Confrontos de cunho sectário entre combatentes drusos e grupos armados vinculados ao novo governo sunita sírio, no poder desde dezembro do ano passado, deixaram mais de 100 mortos nesta semana nos arredores de Damasco, de acordo com a ONG Observatório Sírio dos Direitos Humanos. A violência armada teria começado após a transmissão de uma mensagem de áudio atribuída a um druso, que foi considerada uma blasfemia contra o profeta Maomé por extremistas sunitas. A agência AFP não conseguiu verificar a autenticidade dessa mensagem.
Quem são os drusos?
A minoria drusa pratica uma doutrina eclética, dissidente do islamismo xiita mesclada com influências do esoterismo. Os drusos vivem principalmente na Síria, onde formam uma comunidade de cerca de 700 mil pessoas, no Líbano e em Israel. Durante a guerra civil síria, eles permaneceram afastados da oposição ao ex-ditador Bashar Al Assad. Por essa razão, foram considerados hereges pelos muçulmanos sunitas que compõem grupos armados ligados ao novo governo sírio.
Na quinta-feira (1º), o líder religioso druso mais influente da Síria, xeque Hikmat al Hajri, denunciou uma "campanha genocida injustificada" contra "civis" e exigiu "uma intervenção imediata de forças internacionais", diante dos confrontos sangrentos.
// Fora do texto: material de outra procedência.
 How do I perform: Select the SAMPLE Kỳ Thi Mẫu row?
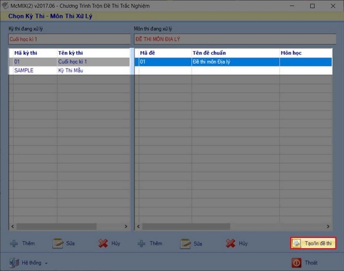click(x=69, y=71)
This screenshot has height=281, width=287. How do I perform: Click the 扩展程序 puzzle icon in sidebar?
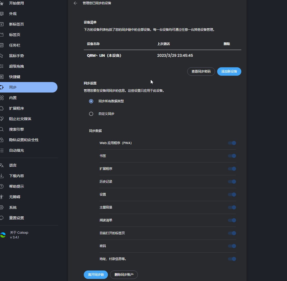[x=2, y=108]
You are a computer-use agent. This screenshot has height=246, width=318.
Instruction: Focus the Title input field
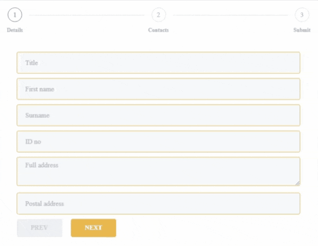158,62
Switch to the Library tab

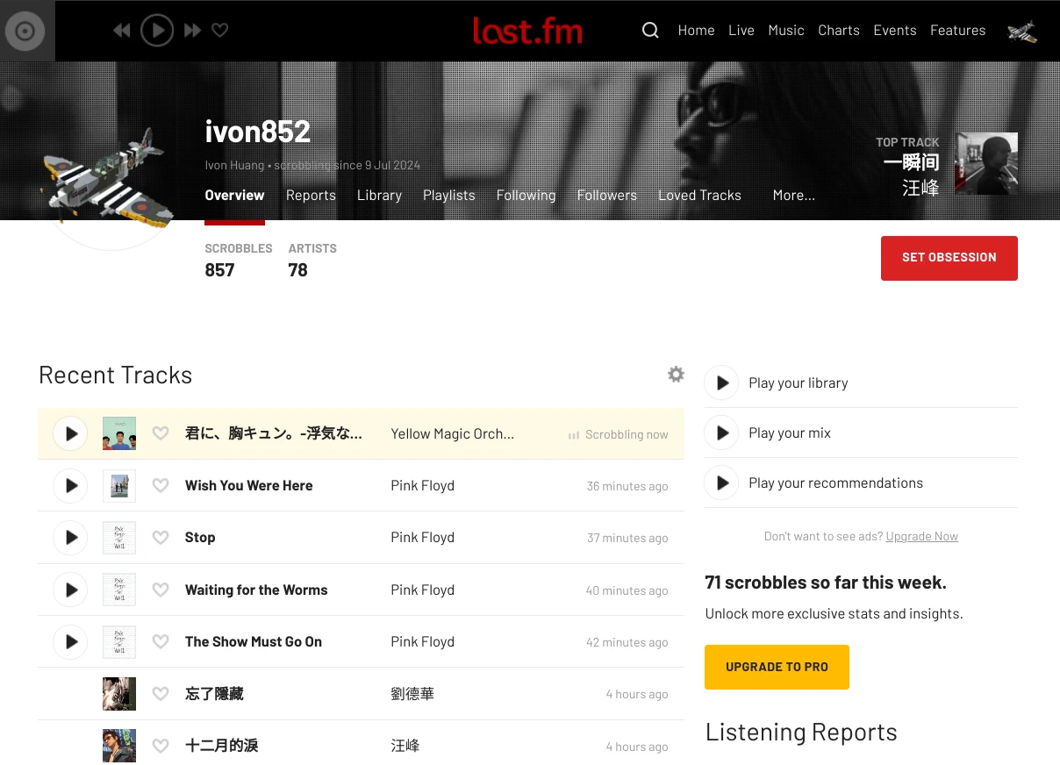(379, 196)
"Não confiamos mais em uma entidade que pretende ser um governo (...) Um governo não mata seu povo usando suas próprias milícias extremistas para depois, após os massacres, dizer que a culpa é de elementos descontrolados", declarou o líder religioso. "Um governo protege seu povo", enfatizou.
O primeiro-ministro israelense, Benjamin Netanyahu, e seu ministro da Defesa, Israel Katz, disseram, por sua vez, que não "permitirão que forças (sírias) sejam enviadas ao sul de Damasco ou ameacem a comunidade drusa de forma alguma". Estima-se que 150 mil drusos tenham cidadania israelense e vivam em Israel. Eles servem regularmente no Exército e são vistos como ferozes defensores do Estado de Israel.
Minoria dividida
Desde terça-feira (29), as autoridades sírias reafirmaram seu "firme compromisso em proteger todas as comunidades que compõem a população síria, incluindo os drusos". O governo responsabilizou "elementos fora de seu controle" para justificar os confrontos letais.
Durante a semana, em uma reunião ocorrida na província de Sueida, líderes drusos, que beneficiam da proteção de Israel, e representantes do governo sírio reafirmaram sua rejeição a "qualquer divisão" do país.
Onda de violência enfraquece projeto presidencial
Esses confrontos enfraquecem a autoridade do jovem presidente sírio, Ahmed Al Sharaa, por desafiar o processo de transição baseado na aposta política de integração das diferentes comunidades sírias, às quais foi prometida uma autonomia significativa.
Desde a queda de Assad, o novo dirigente sírio enfrenta tanto dificuldades para impor sua autoridade sobre certas facções do Exército, como problemas de desorganização das forças de segurança, criadas às pressas, em um contexto caótico.
A Síria tem hoje um número expressivo de brigadas rebeldes e organizações de segurança locais. Muitos desses grupos foram integrados ao Exército ou à polícia, mas se mostram difíceis de administrar. A própria minoria drusa está dividida entre aqueles que querem participar da transição política e aqueles que apoiam uma retirada da comunidade sob a proteção de Israel.
Israel tem desempenhado um papel central no atual caos na Síria, com repetidas incursões de seu exército nas Colinas de Golã e centenas de bombardeios no país nos últimos cinco meses. O governo israelense quer eliminar todas as ameaças restantes em um país que serviu de ponte entre o Irã e o Hezbollah libanês. Segundo especialistas na região, está claro que o primeiro-ministro Benjamin Netanyahu não quer permitir que um ex-líder jihadista governe a Síria vizinha.